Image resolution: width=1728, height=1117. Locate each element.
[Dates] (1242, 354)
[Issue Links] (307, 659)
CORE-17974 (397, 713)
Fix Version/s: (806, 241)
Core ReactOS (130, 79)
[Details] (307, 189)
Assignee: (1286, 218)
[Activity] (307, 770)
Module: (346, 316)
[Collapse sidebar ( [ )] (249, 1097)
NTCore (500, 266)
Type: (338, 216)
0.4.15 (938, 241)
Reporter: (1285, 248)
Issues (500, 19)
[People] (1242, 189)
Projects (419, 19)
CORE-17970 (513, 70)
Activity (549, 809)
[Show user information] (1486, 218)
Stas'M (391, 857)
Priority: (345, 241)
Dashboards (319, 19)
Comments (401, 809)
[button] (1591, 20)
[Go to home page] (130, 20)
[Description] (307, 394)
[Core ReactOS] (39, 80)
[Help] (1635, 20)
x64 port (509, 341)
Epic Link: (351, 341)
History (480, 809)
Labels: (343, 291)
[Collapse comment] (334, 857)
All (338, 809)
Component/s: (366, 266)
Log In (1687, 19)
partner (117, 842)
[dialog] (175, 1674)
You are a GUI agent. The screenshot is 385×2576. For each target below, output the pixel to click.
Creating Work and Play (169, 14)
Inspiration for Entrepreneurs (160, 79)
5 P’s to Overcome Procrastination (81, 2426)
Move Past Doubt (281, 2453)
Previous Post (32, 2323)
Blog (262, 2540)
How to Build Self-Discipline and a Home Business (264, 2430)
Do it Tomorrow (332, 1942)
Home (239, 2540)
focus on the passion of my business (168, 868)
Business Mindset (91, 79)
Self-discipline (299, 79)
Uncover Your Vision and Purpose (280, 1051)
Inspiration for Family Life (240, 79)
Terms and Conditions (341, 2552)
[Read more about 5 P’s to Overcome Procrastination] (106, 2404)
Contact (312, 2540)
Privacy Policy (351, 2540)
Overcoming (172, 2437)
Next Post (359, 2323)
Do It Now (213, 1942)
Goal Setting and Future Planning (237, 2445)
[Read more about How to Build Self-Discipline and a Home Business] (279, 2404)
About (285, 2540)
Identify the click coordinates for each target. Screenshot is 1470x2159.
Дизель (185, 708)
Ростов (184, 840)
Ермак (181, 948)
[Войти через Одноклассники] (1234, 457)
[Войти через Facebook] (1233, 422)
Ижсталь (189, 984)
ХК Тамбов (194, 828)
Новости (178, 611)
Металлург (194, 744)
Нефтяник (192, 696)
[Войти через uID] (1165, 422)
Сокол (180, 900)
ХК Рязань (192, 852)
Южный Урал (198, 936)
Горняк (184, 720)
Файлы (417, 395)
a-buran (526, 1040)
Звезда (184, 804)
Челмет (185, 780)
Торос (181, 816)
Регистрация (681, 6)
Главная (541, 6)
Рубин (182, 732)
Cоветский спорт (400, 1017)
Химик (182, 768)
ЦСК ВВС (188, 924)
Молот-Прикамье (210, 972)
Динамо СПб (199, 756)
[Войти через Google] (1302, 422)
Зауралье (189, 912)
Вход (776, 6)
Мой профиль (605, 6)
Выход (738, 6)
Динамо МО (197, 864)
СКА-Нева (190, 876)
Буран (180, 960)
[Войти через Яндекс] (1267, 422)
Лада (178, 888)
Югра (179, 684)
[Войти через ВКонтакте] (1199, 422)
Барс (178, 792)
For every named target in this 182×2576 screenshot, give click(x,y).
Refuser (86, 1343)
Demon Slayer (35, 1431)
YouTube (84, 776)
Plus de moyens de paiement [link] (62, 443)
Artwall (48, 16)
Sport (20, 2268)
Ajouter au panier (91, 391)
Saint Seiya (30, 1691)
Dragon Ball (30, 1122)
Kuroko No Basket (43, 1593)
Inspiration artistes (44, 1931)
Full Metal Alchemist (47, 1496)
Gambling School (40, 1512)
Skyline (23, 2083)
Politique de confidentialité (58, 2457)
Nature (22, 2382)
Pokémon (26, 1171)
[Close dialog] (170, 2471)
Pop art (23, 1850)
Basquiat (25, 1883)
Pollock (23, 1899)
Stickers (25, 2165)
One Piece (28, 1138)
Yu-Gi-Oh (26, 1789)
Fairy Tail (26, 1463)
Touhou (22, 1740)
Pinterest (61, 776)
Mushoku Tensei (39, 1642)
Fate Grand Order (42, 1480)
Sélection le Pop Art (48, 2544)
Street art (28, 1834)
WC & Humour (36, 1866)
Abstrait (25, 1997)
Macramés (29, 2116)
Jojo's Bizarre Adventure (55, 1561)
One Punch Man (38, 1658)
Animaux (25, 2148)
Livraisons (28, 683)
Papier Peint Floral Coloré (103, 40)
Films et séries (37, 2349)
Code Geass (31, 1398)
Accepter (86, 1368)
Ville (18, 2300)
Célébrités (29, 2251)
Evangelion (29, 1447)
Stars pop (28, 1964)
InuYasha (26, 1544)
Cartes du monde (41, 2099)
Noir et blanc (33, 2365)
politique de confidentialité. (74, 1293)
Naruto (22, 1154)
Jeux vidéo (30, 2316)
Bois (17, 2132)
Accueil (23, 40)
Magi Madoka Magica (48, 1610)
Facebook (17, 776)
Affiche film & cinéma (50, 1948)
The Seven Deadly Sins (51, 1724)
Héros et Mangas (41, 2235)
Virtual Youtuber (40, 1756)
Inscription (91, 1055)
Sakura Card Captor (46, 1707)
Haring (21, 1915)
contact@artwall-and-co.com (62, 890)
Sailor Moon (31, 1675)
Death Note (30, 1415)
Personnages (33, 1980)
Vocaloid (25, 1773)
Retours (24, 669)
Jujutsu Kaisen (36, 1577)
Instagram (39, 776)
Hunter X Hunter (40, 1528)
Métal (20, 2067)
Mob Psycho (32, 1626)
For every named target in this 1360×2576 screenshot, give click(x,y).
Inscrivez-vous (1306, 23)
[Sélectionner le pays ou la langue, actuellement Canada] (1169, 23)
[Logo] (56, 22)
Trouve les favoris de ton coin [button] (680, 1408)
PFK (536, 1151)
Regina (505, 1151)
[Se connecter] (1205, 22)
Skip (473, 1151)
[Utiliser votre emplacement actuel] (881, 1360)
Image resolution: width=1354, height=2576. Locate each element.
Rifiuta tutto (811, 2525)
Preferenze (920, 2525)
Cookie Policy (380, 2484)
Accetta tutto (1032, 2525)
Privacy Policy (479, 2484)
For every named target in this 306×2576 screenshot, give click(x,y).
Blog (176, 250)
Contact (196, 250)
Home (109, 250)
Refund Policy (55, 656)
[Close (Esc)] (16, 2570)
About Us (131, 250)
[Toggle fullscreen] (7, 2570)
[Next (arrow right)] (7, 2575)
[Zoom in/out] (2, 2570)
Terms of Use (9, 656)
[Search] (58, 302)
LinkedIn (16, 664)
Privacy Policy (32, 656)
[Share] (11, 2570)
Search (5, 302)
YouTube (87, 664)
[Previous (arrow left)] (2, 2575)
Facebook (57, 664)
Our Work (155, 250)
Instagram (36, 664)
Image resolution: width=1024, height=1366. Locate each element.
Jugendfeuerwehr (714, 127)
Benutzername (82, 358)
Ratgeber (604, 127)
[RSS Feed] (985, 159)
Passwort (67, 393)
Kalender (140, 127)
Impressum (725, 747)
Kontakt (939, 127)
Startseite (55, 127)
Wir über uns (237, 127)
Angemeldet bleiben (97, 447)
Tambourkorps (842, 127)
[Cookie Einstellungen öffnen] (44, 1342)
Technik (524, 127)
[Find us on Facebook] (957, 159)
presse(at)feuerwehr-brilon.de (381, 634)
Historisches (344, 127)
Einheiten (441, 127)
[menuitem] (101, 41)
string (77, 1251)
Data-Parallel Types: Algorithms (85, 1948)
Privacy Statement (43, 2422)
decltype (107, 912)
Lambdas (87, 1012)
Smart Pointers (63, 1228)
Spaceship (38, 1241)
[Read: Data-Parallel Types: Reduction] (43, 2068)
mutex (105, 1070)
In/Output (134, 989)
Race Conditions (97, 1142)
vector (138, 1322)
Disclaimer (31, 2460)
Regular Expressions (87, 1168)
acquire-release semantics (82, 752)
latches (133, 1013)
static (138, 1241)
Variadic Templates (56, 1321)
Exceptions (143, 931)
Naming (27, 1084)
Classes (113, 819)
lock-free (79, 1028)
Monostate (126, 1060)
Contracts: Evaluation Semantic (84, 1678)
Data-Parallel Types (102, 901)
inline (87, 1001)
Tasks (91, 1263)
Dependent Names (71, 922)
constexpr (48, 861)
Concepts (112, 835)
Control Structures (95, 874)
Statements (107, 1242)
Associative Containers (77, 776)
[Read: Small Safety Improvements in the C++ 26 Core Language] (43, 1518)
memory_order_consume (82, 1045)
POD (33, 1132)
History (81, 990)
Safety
=-=-=
◆ TASK OBJECTIVE: Word for word, restate the lines of the listing above starting at the line with "Assignee: (1286, 218)" and ending at the line with "Activity (549, 809)", and nothing outside them.

◆ YOUR SOLUTION:
Assignee: (1286, 218)
[Activity] (307, 770)
Module: (346, 316)
[Collapse sidebar ( [ )] (249, 1097)
NTCore (500, 266)
Type: (338, 216)
0.4.15 (938, 241)
Reporter: (1285, 248)
Issues (500, 19)
[People] (1242, 189)
Projects (419, 19)
CORE-17970 (513, 70)
Activity (549, 809)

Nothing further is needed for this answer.